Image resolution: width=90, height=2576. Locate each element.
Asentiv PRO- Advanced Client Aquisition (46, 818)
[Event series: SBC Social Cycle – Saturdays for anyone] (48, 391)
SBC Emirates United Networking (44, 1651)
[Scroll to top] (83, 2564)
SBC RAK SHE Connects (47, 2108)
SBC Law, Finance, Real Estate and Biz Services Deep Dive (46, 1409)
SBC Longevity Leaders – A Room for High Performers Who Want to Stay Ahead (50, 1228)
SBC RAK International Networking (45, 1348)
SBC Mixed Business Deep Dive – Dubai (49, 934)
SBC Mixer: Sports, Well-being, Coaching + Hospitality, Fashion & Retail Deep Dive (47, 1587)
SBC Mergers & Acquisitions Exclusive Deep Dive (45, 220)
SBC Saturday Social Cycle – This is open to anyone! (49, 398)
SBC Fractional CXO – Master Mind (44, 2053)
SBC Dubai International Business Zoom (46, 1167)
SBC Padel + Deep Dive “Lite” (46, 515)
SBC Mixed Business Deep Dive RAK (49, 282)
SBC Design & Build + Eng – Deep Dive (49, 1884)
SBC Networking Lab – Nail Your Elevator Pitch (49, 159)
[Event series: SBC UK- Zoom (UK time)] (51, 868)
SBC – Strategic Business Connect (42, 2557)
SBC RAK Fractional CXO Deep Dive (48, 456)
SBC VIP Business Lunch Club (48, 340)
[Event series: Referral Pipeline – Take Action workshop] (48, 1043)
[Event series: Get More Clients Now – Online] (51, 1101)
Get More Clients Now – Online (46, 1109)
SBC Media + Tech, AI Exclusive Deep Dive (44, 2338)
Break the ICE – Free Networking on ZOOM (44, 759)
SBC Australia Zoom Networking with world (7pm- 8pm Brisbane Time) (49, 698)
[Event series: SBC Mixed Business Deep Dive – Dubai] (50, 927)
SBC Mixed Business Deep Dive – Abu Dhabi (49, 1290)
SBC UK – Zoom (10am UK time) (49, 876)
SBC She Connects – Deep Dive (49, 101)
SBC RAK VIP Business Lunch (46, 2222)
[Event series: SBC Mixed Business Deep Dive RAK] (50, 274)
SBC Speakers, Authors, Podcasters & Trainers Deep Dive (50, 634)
####################
EXERCISE REQUIREMENTS> Search the entries for the string "anyone" and collect each line that has it.

RESPONSE TO THE TASK>
[Event series: SBC Social Cycle – Saturdays for anyone] (48, 391)
SBC Saturday Social Cycle – This is open to anyone! (49, 398)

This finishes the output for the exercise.